While the wild status of Chinese tigers remains uncertain, there remain around 70 captive individuals, derived from just six wild-caught founders in the 1950’s.
The last of their kind — these tigers have nevertheless suffered inbreeding, dismal caged conditions, low birth rates and a tainted lineage from hybridization with other tiger subspecies.
In 2003, the sluggish, ill-funded and fragmented tiger conservation scene took an unexpected twist, with a scheme to “rewild” South China tigers in a South African game reserve.
The radical concept of transplanting Chinese tigers to the African bush drew fire at first from experts, but its aim of rehabilitating tigers to hunt wild prey in a secure, fenced off wilderness — has led to the birth of five cubs, three of which have survived — giving the species vital new impetus.
The tigers will eventually be reintroduced back to the wild in China, with a site already earmarked in Zixi county in Jiangxi province.
“We want to release the tigers back into areas where they’ve been roaring for millions of years,” said Quan Li, the head of Save China’s Tigers, the conservation body behind the project.
Tiger conservation initiatives in China however, have never enjoyed much state support, a far cry from the abundance of funding and nature reserves devoted to China’s other flagship indigenous mammalian species — the Giant Panda.

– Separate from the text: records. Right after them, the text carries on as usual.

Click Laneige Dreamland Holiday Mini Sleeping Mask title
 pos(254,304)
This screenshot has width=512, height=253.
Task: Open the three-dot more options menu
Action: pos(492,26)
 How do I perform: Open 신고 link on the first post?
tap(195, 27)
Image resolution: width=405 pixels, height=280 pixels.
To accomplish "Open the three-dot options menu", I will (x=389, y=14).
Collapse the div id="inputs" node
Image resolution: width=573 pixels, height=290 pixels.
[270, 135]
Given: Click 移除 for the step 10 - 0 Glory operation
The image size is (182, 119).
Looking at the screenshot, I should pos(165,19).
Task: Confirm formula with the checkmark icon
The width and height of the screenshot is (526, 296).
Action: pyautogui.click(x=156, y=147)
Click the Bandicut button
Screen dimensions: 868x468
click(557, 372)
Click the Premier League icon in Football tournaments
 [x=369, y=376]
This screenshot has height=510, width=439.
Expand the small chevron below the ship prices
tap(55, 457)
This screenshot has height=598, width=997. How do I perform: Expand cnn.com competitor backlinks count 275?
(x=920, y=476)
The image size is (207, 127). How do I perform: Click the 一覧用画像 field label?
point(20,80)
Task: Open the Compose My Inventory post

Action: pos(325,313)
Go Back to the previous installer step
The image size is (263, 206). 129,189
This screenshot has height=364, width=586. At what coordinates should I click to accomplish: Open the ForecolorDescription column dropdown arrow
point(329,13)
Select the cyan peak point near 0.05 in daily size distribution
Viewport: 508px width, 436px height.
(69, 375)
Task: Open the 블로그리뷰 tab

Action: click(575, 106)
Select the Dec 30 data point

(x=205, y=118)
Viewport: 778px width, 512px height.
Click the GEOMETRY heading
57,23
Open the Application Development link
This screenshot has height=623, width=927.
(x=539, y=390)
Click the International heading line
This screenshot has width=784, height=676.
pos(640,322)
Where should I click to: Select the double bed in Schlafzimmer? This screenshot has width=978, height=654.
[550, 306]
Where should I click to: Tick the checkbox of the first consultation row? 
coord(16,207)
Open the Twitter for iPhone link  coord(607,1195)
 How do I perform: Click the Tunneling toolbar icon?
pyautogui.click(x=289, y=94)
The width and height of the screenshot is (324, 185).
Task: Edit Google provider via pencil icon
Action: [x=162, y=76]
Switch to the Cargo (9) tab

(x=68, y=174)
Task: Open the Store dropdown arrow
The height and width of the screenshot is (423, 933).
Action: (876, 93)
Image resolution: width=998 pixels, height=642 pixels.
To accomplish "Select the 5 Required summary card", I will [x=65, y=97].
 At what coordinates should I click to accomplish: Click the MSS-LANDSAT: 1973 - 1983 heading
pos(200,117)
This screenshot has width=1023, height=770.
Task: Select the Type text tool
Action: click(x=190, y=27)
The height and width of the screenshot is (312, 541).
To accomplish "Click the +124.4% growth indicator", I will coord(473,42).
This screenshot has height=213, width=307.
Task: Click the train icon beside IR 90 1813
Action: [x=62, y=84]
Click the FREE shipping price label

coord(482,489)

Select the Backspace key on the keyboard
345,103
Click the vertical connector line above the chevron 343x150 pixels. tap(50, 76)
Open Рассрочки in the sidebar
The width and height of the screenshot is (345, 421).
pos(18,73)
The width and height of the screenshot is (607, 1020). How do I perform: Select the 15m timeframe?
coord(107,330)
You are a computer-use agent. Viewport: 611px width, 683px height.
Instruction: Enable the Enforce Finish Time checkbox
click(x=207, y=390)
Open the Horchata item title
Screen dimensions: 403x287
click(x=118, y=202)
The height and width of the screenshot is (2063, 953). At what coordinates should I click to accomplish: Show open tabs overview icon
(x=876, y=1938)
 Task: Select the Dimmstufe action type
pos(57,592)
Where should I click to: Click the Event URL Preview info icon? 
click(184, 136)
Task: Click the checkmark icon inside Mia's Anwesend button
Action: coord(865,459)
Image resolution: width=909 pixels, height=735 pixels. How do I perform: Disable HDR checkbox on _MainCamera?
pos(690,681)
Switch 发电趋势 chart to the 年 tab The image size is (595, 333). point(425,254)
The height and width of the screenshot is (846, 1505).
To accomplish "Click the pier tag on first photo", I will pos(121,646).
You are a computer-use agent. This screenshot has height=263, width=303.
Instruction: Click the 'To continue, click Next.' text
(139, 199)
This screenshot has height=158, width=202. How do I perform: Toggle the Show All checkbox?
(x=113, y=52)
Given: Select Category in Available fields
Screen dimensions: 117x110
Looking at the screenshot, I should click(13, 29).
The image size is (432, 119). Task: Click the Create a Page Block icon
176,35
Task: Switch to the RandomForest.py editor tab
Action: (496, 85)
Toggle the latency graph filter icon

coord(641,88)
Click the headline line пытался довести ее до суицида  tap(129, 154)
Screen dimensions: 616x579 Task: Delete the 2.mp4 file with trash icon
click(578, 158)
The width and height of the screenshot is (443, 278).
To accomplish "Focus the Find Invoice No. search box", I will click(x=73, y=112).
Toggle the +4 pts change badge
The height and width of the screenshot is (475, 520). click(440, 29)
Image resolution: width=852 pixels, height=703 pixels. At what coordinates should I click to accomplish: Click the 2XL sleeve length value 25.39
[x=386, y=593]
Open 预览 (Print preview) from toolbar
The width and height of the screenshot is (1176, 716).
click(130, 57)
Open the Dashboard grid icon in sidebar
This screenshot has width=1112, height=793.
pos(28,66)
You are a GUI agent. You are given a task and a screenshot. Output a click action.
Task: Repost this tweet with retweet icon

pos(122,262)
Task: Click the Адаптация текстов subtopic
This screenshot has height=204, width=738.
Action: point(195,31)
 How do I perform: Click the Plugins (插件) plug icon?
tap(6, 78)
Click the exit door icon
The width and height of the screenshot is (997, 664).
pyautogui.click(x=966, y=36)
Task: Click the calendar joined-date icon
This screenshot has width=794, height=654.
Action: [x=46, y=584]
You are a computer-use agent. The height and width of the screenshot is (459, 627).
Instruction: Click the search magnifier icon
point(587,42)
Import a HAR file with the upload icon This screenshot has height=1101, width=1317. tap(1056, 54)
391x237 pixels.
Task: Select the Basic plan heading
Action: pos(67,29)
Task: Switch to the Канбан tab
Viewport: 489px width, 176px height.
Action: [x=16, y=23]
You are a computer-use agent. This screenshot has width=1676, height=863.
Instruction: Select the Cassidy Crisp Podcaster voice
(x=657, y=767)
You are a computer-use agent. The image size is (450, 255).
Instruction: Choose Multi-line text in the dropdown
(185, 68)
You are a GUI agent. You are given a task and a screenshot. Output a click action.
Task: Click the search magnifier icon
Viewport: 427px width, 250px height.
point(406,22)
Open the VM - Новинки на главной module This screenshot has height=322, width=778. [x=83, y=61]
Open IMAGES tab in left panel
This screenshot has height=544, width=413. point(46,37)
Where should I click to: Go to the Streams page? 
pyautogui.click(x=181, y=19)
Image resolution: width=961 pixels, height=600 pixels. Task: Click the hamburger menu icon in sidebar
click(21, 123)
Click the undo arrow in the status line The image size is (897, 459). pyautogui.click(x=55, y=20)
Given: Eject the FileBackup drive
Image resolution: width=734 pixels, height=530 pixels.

The tiger’s fearsome reputation and its need for extensive territory in which to roam has made reintroduction of the species a major challenge in China’s highly populated south.
“The panda and man can exist peacefully together, but an element of danger separates the relationship between tiger and man,” said Xu Guoyi, the mayor of Zixi who is seeking financing of around $24 million to build a 20 square kilometer fenced eco-tourism reserve for “rewilded” South China tigers.
“This project is of course more difficult than the panda project, because pandas are a national conservation priority,” Xu added, saying he was now lobbying the government for funding, without which the project might not get off the ground.
“If the (South China) tiger can help preserve wild habitat as opposed to being simply a source of conflict right now … that’s going to be positive for tigers and biodiversity,” said Philip Nyhus, a tiger expert from Colby college in the U.S. who advises the Chinese government on tiger conservation.
Unlike the cuddly Giant Panda, an icon for the upcoming Olympics, the Chinese tiger’s plight had been far less prominent in the public eye, garnering few headlines or attention.
Last October however, public sentiment flared when a poor farmer took what he claimed were the first photos of a wild tiger in decades, his story backed by local forestry officials.
The photos sparked an Internet and public frenzy, as euphoria at the rediscovery turned to anger, with bloggers and citizens dissecting the images to expose them as digitally altered fakes.
Public outrage at the “Tigergate” scandal led to the eventual sacking of 13 provincial officials in a rare show of people power in communist China.
Another recent video of a purported wild tiger in Hunan was exposed as a scam of a domesticated tiger plucked from a circus.
“It’s so gratifying to see so many people paid attention and wanted to contribute money to our fund,” said Quan, who has battled public indifference and bureaucratic redtape for years.
“China needs a tiger, a national symbol to resurrect its cultural value and its biological values,” she added.
Despite the hoaxes, villagers in some of the remoter areas of south China, still believe tigers still exist against the odds.
Hou Fengwen, a teacher in a Jiangxi village, says he heard a growl on a mountain trek with his family two years ago.
“We heard a tiger calling, the sound wasn’t loud, but the three of us felt the ground trembling slightly,” he said, adding a subsequent search of the surrounding hills showed up nothing.
“There are tigers here, we just can’t find them.”